Controlled Interconversion of a Dinuclear Au Species Supported by a Redox‐Active Bridging PNP Ligand Facilitates Ligand‐to‐Gold Electron Transfer

Redox non‐innocent ligands have recently emerged as interesting tools to obtain new reactivity with a wide variety of metals. However, gold has almost been neglected in this respect. Here, we report mechanistic investigations related to a rare example of ligand‐based redox chemistry in the coordination sphere of gold. The dinuclear metal‐centered mixed‐valent Au(I)–Au(III) complex 1, supported by monoanionic diarylamido‐diphosphine ligand PNP(Pr) and with three chlorido ligands overall, undergoes a complex series of reactions upon halide abstraction by silver salt or Lewis acids such as gallium trichloride.

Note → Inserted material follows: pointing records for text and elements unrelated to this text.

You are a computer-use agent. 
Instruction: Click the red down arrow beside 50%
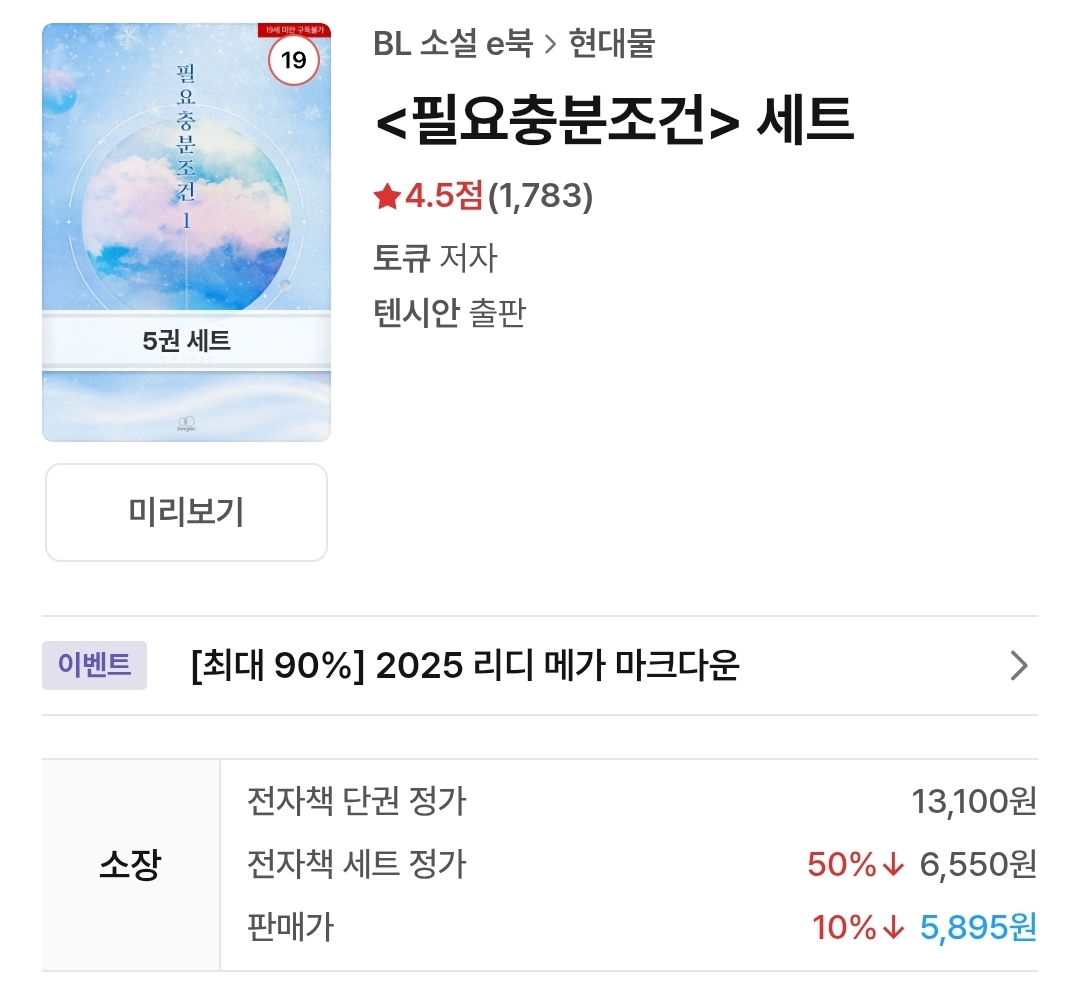[893, 864]
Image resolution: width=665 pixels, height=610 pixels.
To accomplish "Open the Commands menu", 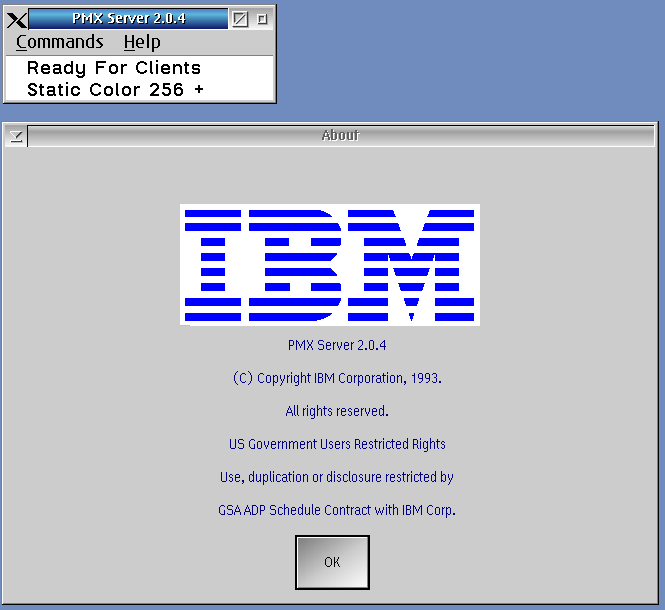I will [60, 42].
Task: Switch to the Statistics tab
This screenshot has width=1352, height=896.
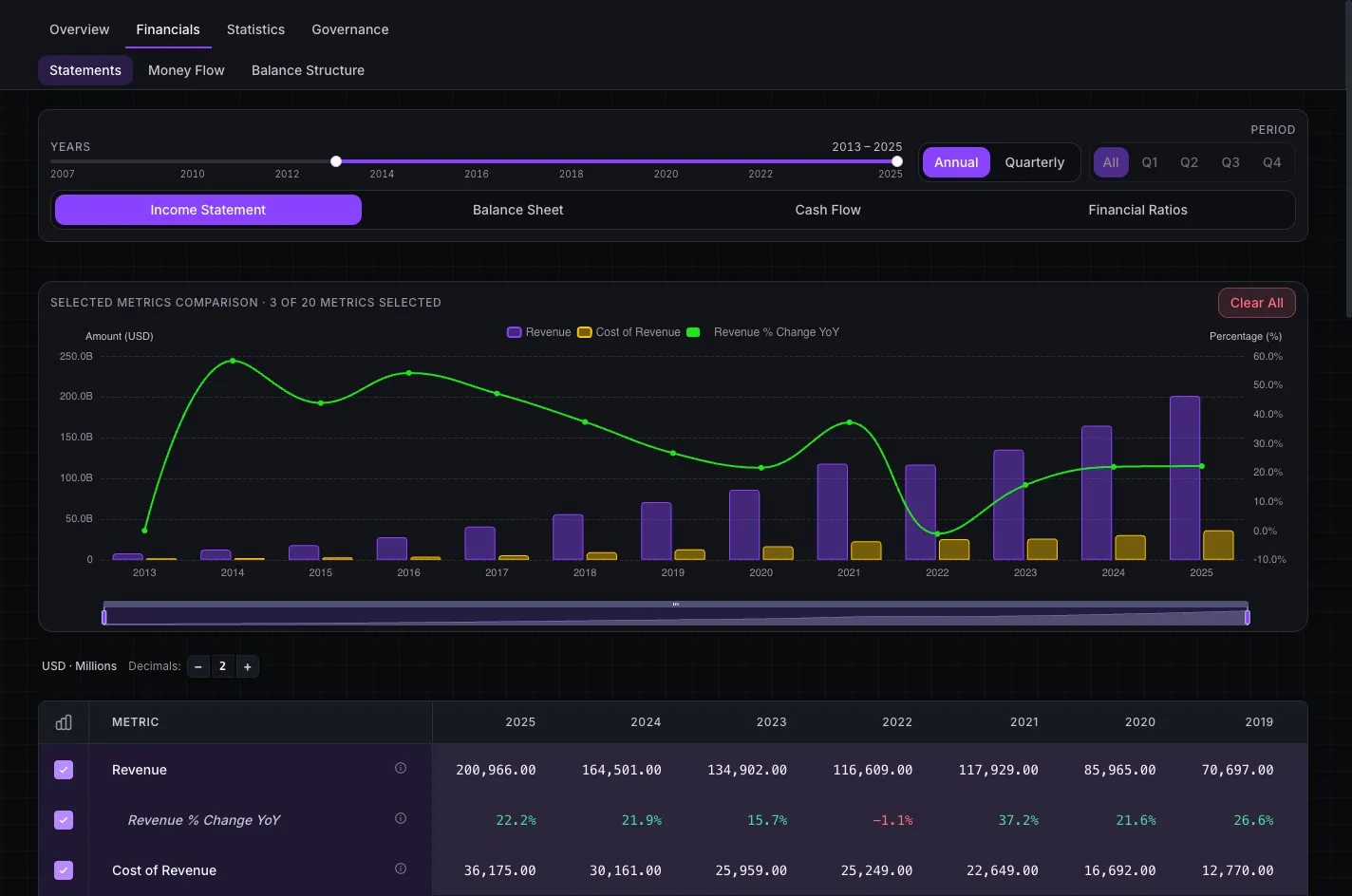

Formation of the ultimate Au(I)–Au(I) complex 2 requires the intermediacy of Au(I)–Au(I) dimers 5 and 7 as well as the unique Au(III)–Au(III) complex 6, both of which are interconverted in a feedback loop. Finally, unprecedented ortho‐selective C−H activation of the redox‐active PNP ligand results in the carbazolyldiphosphine derivative PN*P(Pr) via ligand‐to‐metal two‐electron transfer. This work demonstrates that the redox‐chemistry of gold may be significantly expanded and modified when using a reactive ligand scaffold.